Here’s where things get really interesting. Think of these algorithms as having learned how to reconcile transactions from the collective wisdom of the whole Xero community.
For example, if lots of small businesses buy office equipment from a particular place, say Officeworks or Staples, and code those transactions to ‘office equipment’, over time our algorithms will learn to associate transactions from those companies with that account code. Where this really makes a difference is when you see a transaction from a business for the first time – our algorithm is able to tap into what it has learned from years of past reconciliations across Xero and predict the most appropriate account code and contact from your chart of accounts and contact list.
Our teams are continuing to work on improving the performance of these algorithms, and hopefully in time you’ll notice more and more transactions getting great predictions that save you time and effort.
How do you teach the algorithms while keeping my data safe?
This is a really important question, and one we take very seriously here at Xero. It might be helpful to think of it like this: while we are pulling from broader logic, you will only ever see account or contact information from codes specific to your organisation. Keeping your data safe and private is our highest priority and one of our responsible data use commitments.
When making a prediction, we only use the chart of accounts, contact list, and transaction information from your own organisation. This means that although the machine learning algorithm has used millions of reconciled transactions to learn, it can only actually predict an account code from your chart of accounts, and a contact from either your contact list, or using words in the transaction description that it is making a prediction for.
Why are these predictions important to people?
We believe that any way we can save our users time on their bank reconciliations is a worthy pursuit. When businesses have their accounts fully reconciled, the benefit is far-reaching – they enjoy up-to-date reports, more time for higher value business activities (or their personal hobbies) and tax time becomes much easier as well. The act of reconciling is time-consuming, so it’s our hope that these predictions will help to lighten the mental load of trying to remember where a certain transaction occurred and what it was for.
Similarly, we believe that this benefit extends to accountants and bookkeepers, too. When we automate the toil, they have time back for deeper conversations with their clients around their business. At its heart, our investment in machine learning is about empowering people to focus on the bigger picture.
Why has this automation work come about now?
My team has a mantra: “Save people time and delight, with insight”. As machine learning techniques mature and Xero’s customer base grows, we are in a unique position to harness the wisdom of crowds for the benefit of each individual user. Since its inception, bank reconciliation has changed the game for accounting, giving so many people their valuable time back. Now, machine learning can make it smarter and quicker. For us, this work is the evolution of another ‘what if?’ idea coming to life – a step in our journey towards making bank reconciliation as low-touch as possible for our customers.

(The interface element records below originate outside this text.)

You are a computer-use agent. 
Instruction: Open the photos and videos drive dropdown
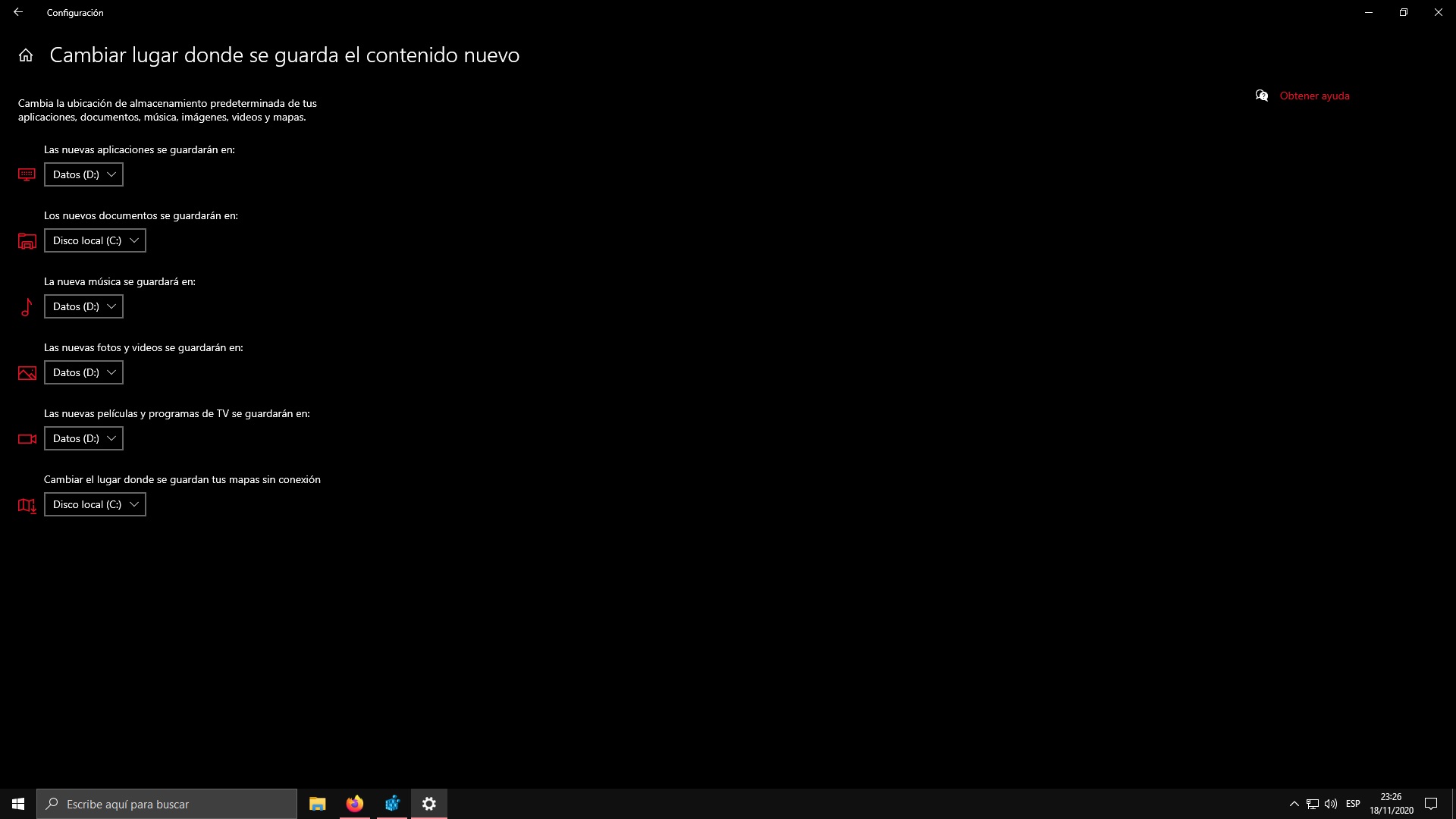click(x=83, y=372)
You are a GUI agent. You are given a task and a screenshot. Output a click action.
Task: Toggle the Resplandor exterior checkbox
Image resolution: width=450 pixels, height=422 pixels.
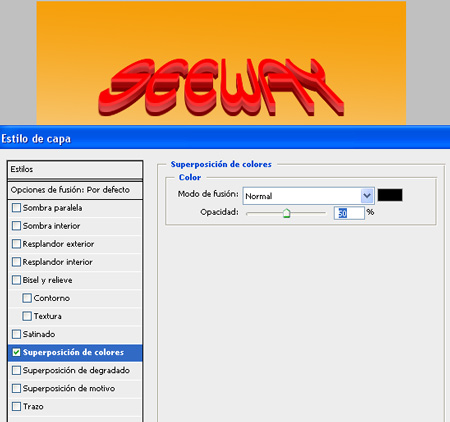point(16,244)
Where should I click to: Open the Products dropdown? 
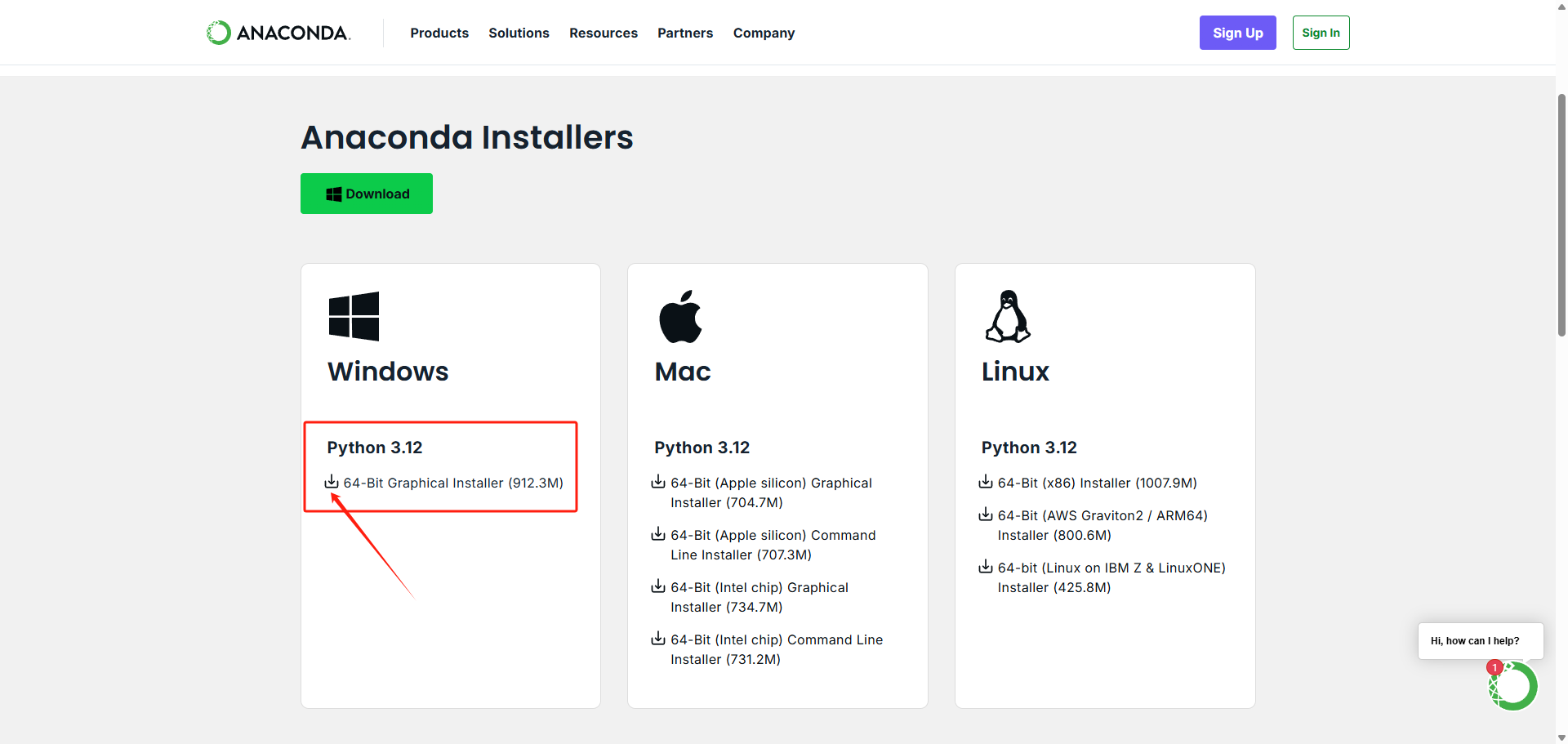click(439, 33)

What kind of other innovative stuff is your team working on?
One thing we are really excited to see come to fruition is how we might create seamless, low-touch experiences for customers just starting off in bank reconciliation for the first time. It’s an incredibly exciting time for machine learning and AI at Xero right now, and we have teams in New Zealand, Australia and Canada thinking big to find innovative ways to deliver #beautiful, machine learning experiences.
In the past, you may have seen some of the developments we’ve made to cash flow forecasting and intelligent form filling, and the teams behind those technologies are continuing to improve the performance of the algorithms that power them. As we roll out some of our other machine learning driven product innovations, I’ll be jumping back in the hot-seat to talk about those as well.